Hello,
My objective is to see if I can use shared_ptr in c++ to pass resources to compute regions on gpu using OpenACC.
The code snippet is as follows:
#include <iostream>
#include <memory>
#include <vector>
#include <openacc.h>
int main(){
// Create a unique pointer to an STL vector of ints
std::shared_ptr<std::vector<int>> vec_ptr = std::make_shared<std::vector<int>>();
// Fill the vector with some data
for (int i = 0; i < 10; ++i) {
vec_ptr->push_back(i);
}
#pragma acc enter data copyin(vec_ptr[0:1], vec_ptr[0:9])

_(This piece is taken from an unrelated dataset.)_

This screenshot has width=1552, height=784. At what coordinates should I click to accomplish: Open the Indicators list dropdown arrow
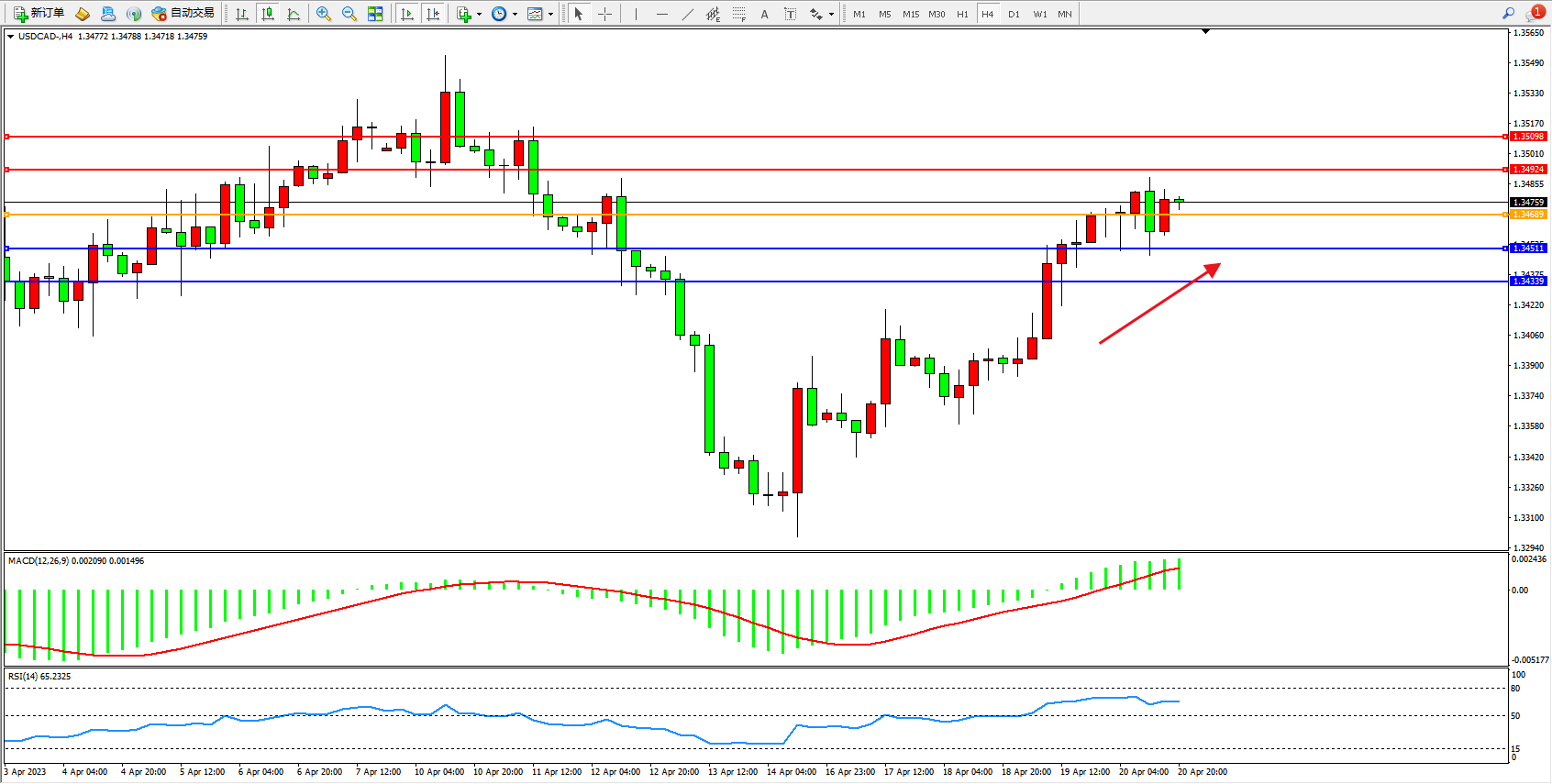click(479, 15)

// Parallelize a loop over the vector using OpenACC
#pragma acc data copyout(vec_ptr[0:9])
{
#pragma acc parallel loop
for (int i = 0; i < vec_ptr->size(); ++i) {
printf(" The host, device flags are %d, %d \n", acc_on_device(acc_device_host), acc_on_device(acc_device_nvidia));
// Access and modify vector elements safely in parallel
(*vec_ptr)[i] *= 2;
}
}
#pragma acc update self (vec_ptr[0:9])
//Print the modified vector from host
for (int i = 0; i < vec_ptr->size(); ++i) {
std::cout << (*vec_ptr)[i] << " ";
}
std::cout << std::endl;
#pragma acc exit data delete (vec_ptr[0:999], vec_ptr[0:1])
return 0;
}
I am using nvhpc 23.2 with cuda toolkit 12.0 and cmake/3.23.0. My device details are the following:
[simon@krakengpu1 build]$ nvidia-smi
Fri May 3 16:24:17 2024
±----------------------------------------------------------------------------+
| NVIDIA-SMI 525.60.13 Driver Version: 525.60.13 CUDA Version: 12.0 |
|-------------------------------±---------------------±---------------------+
| GPU Name Persistence-M| Bus-Id Disp.A | Volatile Uncorr. ECC |
| Fan Temp Perf Pwr:Usage/Cap| Memory-Usage | GPU-Util Compute M. |
| | | MIG M. |
|===============================+======================+======================|
| 0 Tesla V100-PCIE… On | 00000000:2F:00.0 Off | 0 |
| N/A 47C P0 135W / 250W | 2900MiB / 16384MiB | 100% Default |
| | | N/A |
±------------------------------±---------------------±---------------------+
±----------------------------------------------------------------------------+
| Processes: |
| GPU GI CI PID Type Process name GPU Memory |
| ID ID Usage |
|=============================================================================|
| 0 N/A N/A 86839 C …s/phydll_train/bin/python 688MiB |
| 0 N/A N/A 90677 C python 2204MiB |
±----------------------------------------------------------------------------+
My build looks as follows:
[simon@krakengpu1 build]$ make
Consolidate compiler generated dependencies of target testSmartPtrs
[ 50%] Building CXX object CMakeFiles/testSmartPtrs.dir/src/main.cpp.o
nvc++-Warning-CUDA_HOME has been deprecated. Please, use NVHPC_CUDA_HOME instead.
main:
18, Generating enter data copyin(vec_ptr)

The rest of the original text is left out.